Work task: Copy exactly the lines from the one containing "You are a GUI" through the last line of the records below, including both, and leave out any pictures.

Supplied information:
--- START ---

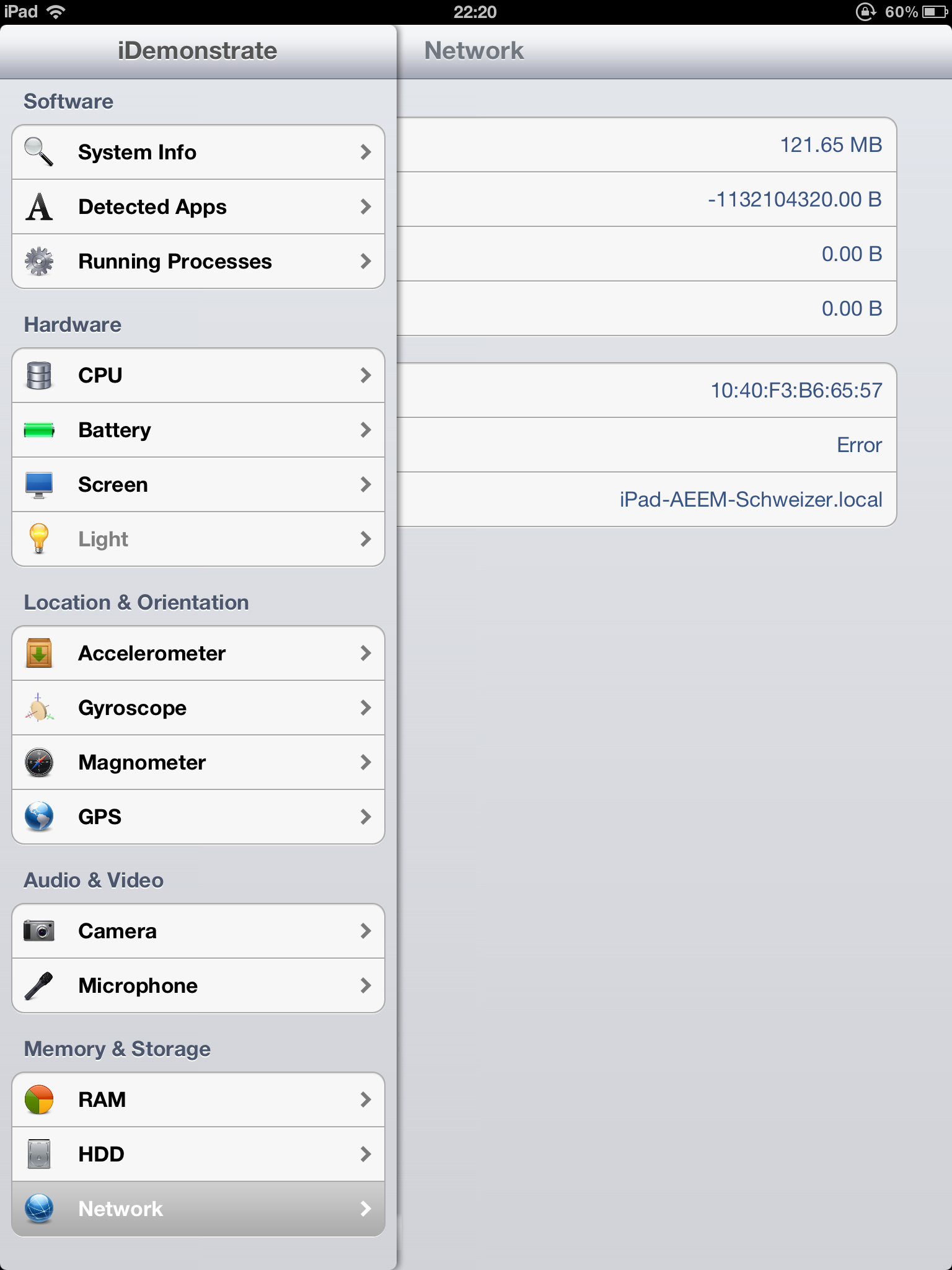
Task: Select the Detected Apps letter A icon
Action: pyautogui.click(x=38, y=206)
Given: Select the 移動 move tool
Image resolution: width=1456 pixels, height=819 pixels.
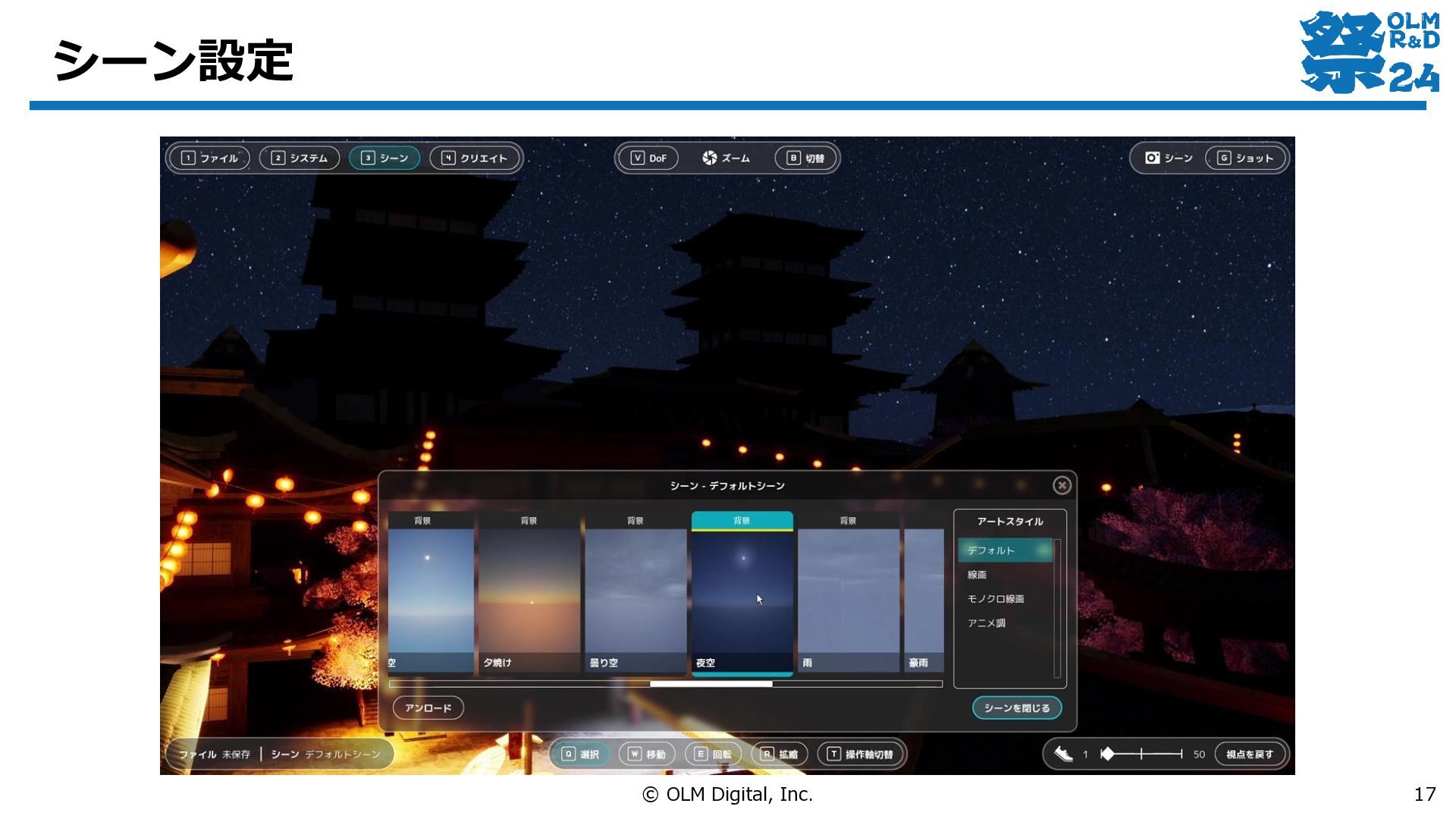Looking at the screenshot, I should (647, 754).
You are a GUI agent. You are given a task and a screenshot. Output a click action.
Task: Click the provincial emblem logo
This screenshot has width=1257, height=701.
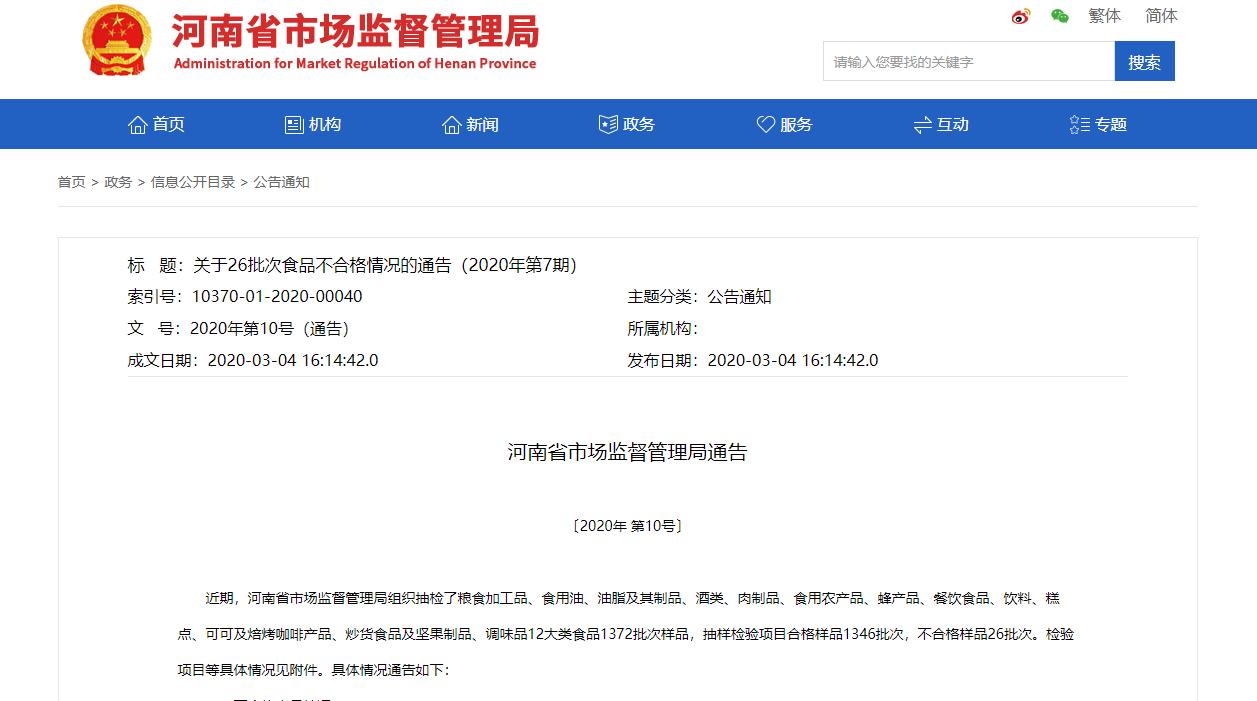tap(118, 40)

--- END ---

Reply to the exercise:
You are a GUI agent. You are given a task and a screenshot. Output a click action.
Task: Click the provincial emblem logo
This screenshot has width=1257, height=701.
tap(118, 40)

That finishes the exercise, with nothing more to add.